Title: | Estimation and Testing for a Lognormal-Pareto Mixture |
---|---|
Description: | Estimates a lognormal-Pareto mixture by maximizing the profile likelihood function. A likelihood ratio test for discriminating between lognormal and Pareto tail is also implemented. See Bee, M. (2022) <doi:10.1007/s11634-022-00497-4>. |
Authors: | Marco Bee [aut, cre] |
Maintainer: | Marco Bee <[email protected]> |
License: | MIT + file LICENSE |
Version: | 0.1.0 |
Built: | 2025-02-13 20:21:52 UTC |
Source: | https://github.com/marco-bee/lnpar |
This function computes the density of a mixture of a lognormal and a Pareto r.v.
dLnormParMix(x, pi, mu, sigma, xmin, alpha)

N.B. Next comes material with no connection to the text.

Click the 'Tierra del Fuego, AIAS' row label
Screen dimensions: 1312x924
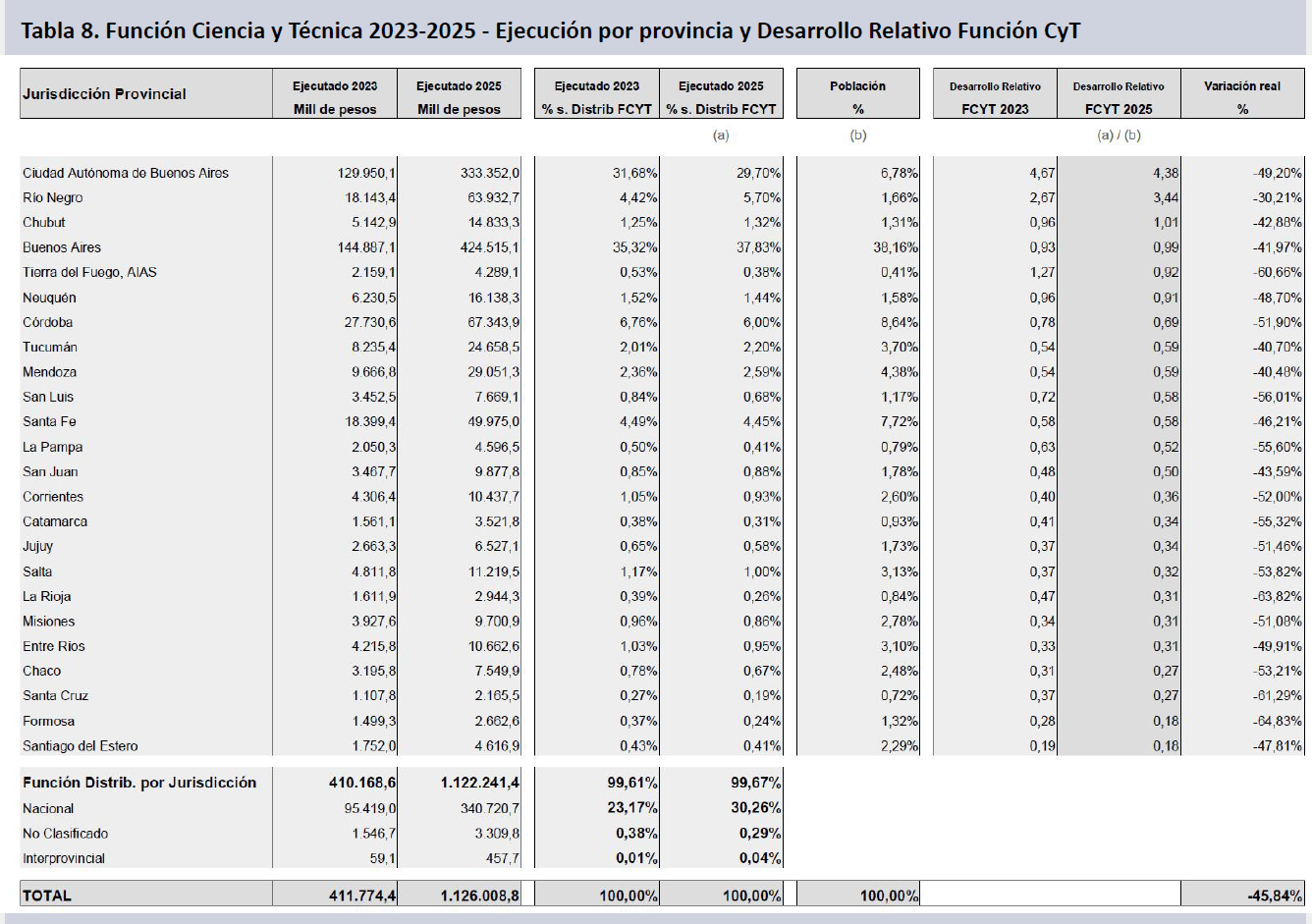pos(89,272)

dLnormParMix(x, pi, mu, sigma, xmin, alpha)
x |
non-negative numerical vector: values where the density has to be evaluated. |
pi |
scalar, 0 < p < 1: mixing weight. |
mu |
scalar: expected value of the lognormal distribution on the log scale. |
sigma |
positive scalar: standard deviation of the lognormal distribution on the log scale. |
xmin |
positive scalar: threshold. |
alpha |
positive scalar: Pareto shape parameter. |
Density of the lognormal-Pareto distribution evaluated at x.
mixDens <- dLnormParMix(5,.5,0,1,4,1.5)
mixDens <- dLnormParMix(5,.5,0,1,4,1.5)
This function evaluates the density of a Pareto r.v.s
dpareto(x, xmin, alpha)
dpareto(x, xmin, alpha)
x |
numerical vector (>xmin): values where the density has to be evaluated. |
xmin |
positive scalar: Pareto scale parameter. |
alpha |
positive scalar: Pareto shape parameter. |
Density of the Pareto distribution evaluated at x.
parDens <- dpareto(5,4,1.5)
parDens <- dpareto(5,4,1.5)
This function evaluates the log-likelihood function with respect to xmin for a mixture of a lognormal and a Pareto r.v., assuming to know the numerical values of all the other parameters.
ll_lnormparmix(x, pi, mu, sigma, alpha, y)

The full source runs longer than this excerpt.